Personal Injury

The most common form of personal injury case is an automobile accident. Insurance coverage is mandatory in Ohio; thusly, if the other driver is at fault, procedures exist to gain compensation for an injured victim. The statute of limitations on this type of claim is two years. The primary issue is one of negligence, although damages issues are also contested in many of the personal injury cases that are tried to a jury. Damages must always be proximately caused by the individual or company that was negligent.

Sub-issues within the personal injury field include doctrines such as the "assured clear distance" rule and comparative negligence. The assured clear distance ahead provision of Section 12603, General Code, requires that a driver of a motor vehicle must not operate the car at a greater speed than will permit him or her to bring it to a stop within the distance between his motor vehicle and a discernible object obstructing his or her path or line of travel, unless such assured clear distance ahead is, without his or her fault, suddenly cut down or lessened by the entrance, within such clear distance ahead and into his or her path or line of travel, of some obstruction which renders him or her unable, in the exercise of ordinary care, to avoid colliding therewith. State v. Cheatwood (2nd Dist., 1948), 84 Ohio App. 125. In other words, if you are driving behind a car or truck, you must be able to stop if that car or truck stops.
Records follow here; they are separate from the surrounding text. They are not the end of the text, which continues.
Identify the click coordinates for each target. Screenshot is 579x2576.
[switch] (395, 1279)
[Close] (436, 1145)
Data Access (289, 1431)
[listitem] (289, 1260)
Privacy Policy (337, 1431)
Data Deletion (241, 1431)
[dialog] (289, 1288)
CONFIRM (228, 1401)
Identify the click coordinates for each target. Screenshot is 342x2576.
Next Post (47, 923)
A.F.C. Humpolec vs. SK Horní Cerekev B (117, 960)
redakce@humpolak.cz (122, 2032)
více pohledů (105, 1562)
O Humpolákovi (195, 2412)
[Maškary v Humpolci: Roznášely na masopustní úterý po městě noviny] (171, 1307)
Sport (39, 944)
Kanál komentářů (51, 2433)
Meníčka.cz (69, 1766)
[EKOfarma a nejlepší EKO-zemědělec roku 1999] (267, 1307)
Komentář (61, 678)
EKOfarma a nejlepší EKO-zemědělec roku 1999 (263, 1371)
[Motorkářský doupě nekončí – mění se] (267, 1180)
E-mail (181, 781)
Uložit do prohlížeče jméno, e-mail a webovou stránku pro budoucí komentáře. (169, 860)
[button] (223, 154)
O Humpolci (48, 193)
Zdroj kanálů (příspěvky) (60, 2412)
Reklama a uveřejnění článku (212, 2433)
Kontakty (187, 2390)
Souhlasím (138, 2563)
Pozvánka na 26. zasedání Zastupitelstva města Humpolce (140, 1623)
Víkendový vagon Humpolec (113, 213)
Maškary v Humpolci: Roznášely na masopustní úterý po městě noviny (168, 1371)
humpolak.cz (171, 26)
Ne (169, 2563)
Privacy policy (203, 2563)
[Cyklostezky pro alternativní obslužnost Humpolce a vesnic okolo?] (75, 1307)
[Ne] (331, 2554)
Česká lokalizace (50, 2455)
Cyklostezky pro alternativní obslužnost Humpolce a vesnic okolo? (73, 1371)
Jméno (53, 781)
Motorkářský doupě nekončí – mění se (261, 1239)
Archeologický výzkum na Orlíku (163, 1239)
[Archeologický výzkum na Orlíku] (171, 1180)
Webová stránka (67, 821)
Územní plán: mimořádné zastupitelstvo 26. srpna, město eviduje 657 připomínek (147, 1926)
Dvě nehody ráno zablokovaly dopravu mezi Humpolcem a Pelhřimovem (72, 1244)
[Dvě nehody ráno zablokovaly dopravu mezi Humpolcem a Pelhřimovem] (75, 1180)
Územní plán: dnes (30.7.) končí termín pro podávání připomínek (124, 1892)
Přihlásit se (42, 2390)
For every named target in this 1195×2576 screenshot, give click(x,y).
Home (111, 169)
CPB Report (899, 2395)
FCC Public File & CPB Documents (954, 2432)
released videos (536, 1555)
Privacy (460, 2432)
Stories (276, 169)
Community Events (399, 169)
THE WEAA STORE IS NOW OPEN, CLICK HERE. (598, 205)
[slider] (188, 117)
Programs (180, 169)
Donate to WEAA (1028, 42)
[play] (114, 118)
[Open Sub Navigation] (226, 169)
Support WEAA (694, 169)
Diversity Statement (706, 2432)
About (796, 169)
Negligence is the word ordinarily used to express the foundation of liability for injury to a person or one's property when such injury is not the result of premeditation and formed intention. 70 Ohio Jur. 3d Negligence §1. Negligence has four basic elements: 1) the existence of a duty owed to one person by another, 2) the failure of a person to fulfill this duty, 3) injury, and 4) the injury must be caused by the failure of one person to fulfill his/her duty to another. 70 Ohio Jur. 3d Negligence §9 and Zuzan v. Shutrump (7th Dist., 2003) 155 Ohio App. 3d 589. The established test of negligence is the conduct of a reasonably prudent person in like circumstances. Comparative negligence situations arise when both drivers are at fault and a judge or jury must apportion to what degree each party is negligent.